For outcome #1, 90% of those interviewed rated 4 or 5 on the importance of outcome and only 40% of them are satisfied (rated 4 or 5) with current solution. Resulting in 14.0 opportunity score. Otherwise for outcome #2—they see it as something that not really important but actually already well served with current solution. You don't want to focus on #2 for now. As for #3, it has the highest opportunity score. It means, to "Minimize the chance of my ride to arrive in wrong location" is highly important for them but they are not really satisfied with current solution. This is your opportunity—thus, you have to include solution for it in your MVP. You could have hundreds of outcome, this technique help you prioritise them.
The simplest way to determine the feature set of an MVP is by asking yourself of EVERY feature, "is this required in order to provide the minimum amount of value to the end user?". The whole concept of MVP is to get something out as quickly as possible to start validating your hypotheses by learning with real user data. Therefore you should only include the MOST minimum amount of things that are required to validate those hypotheses. Anything additional you include will delay the amount of time it takes to prove or disprove your hypotheses and therefore could be wasted time.
If you are trying to make a decision about MVP features and you don't yet know what overall hypotheses you are trying to prove or disprove with your MVP then you are already doomed to choose the MVP feature set based on personal opinion, consensus and whoever has the loudest voice. So you need to ensure you are starting with a clear idea of what are the goal learnings of the MVP before you can do anything else.
It's hard to be rigorous about MVP decisions - especially with clients & stakeholders who are almost always going to fall on the side of "yes that's required" - but it's the best way to ensure you make the most of you & your engineers time in the long-run by building products that are based in reality rather than based on you and your teams assumptions of reality.
Generally the way to determine a MVP would be to sit down with the Client and put together a list of the requirements. Once the list is gathered, it is best to then rank them based on priority.
There are many methods to do this, assigning numbers (1-10, 1-100), MOSCOW, Fibonacci etc. it depends on the client as to what they prefer.
I would then examine the top priority requirements and determine their dependencies, and then go from there.

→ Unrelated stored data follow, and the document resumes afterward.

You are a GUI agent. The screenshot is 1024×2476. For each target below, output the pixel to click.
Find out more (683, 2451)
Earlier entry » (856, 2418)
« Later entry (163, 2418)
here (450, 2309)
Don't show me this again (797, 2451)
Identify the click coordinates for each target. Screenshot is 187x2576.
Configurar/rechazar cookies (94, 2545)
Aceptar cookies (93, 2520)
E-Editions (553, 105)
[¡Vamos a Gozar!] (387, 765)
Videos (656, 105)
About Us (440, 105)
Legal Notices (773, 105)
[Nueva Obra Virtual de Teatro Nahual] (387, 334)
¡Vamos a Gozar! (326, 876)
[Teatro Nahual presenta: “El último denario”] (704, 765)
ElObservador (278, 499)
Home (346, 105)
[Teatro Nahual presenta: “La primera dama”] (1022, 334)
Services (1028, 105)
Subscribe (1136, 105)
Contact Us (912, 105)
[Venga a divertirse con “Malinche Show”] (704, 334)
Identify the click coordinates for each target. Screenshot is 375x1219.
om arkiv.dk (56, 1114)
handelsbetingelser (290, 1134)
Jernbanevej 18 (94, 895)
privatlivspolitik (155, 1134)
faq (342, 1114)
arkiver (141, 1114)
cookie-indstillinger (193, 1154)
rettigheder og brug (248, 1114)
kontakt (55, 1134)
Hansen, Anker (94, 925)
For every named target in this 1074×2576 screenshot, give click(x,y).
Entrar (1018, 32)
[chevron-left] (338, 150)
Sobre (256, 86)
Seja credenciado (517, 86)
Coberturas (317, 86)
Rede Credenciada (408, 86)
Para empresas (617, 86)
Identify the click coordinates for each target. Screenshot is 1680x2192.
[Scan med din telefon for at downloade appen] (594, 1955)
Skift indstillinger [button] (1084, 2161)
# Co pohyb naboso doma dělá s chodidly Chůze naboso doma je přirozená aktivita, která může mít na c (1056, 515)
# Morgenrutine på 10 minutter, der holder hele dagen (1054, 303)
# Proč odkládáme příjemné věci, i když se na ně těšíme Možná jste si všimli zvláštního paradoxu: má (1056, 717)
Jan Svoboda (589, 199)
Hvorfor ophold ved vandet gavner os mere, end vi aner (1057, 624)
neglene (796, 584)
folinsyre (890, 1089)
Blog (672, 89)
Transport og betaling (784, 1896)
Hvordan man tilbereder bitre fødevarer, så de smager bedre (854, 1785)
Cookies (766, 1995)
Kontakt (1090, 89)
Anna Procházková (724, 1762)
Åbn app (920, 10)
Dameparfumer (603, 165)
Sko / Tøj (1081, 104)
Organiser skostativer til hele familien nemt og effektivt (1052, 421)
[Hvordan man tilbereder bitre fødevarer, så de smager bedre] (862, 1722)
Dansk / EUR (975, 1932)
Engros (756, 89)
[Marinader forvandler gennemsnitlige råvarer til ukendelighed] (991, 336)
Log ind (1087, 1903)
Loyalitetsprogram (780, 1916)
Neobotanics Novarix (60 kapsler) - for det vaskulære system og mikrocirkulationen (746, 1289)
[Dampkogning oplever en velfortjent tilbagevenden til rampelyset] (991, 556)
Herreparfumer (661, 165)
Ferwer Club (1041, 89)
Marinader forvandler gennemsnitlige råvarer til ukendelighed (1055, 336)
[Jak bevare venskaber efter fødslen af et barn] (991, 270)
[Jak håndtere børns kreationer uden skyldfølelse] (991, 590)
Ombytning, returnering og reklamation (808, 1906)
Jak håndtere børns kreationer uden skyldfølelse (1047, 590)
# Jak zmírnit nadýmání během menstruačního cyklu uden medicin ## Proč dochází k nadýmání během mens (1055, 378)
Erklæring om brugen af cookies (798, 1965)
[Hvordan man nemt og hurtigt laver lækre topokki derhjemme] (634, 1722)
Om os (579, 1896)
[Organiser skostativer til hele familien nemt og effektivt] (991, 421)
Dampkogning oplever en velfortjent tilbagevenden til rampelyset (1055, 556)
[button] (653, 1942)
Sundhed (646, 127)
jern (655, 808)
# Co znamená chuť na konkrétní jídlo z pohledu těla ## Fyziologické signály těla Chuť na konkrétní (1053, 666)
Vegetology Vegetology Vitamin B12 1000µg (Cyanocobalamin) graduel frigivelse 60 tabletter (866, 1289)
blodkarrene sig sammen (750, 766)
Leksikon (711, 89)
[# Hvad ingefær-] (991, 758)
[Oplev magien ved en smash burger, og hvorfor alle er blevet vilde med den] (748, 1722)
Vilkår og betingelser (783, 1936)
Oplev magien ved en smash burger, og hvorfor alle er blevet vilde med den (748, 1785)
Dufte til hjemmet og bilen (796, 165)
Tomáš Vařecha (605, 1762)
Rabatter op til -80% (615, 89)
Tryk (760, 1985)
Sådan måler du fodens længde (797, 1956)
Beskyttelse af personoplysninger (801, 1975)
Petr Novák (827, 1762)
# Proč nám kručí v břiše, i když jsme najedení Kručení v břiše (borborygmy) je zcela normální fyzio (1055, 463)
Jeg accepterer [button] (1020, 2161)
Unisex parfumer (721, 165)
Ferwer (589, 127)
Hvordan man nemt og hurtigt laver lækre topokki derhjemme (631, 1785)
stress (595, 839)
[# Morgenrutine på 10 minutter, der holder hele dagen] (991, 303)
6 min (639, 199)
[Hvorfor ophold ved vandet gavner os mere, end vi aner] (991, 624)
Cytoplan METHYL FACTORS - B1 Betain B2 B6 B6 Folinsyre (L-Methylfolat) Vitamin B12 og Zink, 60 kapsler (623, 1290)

Quite tricky question given that MVP depends on what users might like or not in a product which does not exist yet. We are playing with the future, that is, we do not have hard data at the moment to base our decision on.
In that case, we could research case studies of the past, closest to your value proposition intentions. Let's say you are after an MVP for a flying car. You must ask yourself: what similar product developments have we seen in the past in terms of target audience, industry, projected price, positioning, presumed innovation adoption curve, etc?
Once you come up with a few suggestions, you can start thinking about them "back in time" - if you were to develop them back in time (with your present knowledge about them), what would you strip away so as to reach the basic stage of an MVP?
Such speculations would not give you a straightforward answer, but they might inspire your creativity on the subject.
Other than that, strive to make your MVP as flexible to modify as possible. This would allow you to respond to market feedback. Mind you this is counter-intuitive - usually by MVP we understand a stripped-down version (which also means cheapest one) and not most flexible one (which may come quite expensive).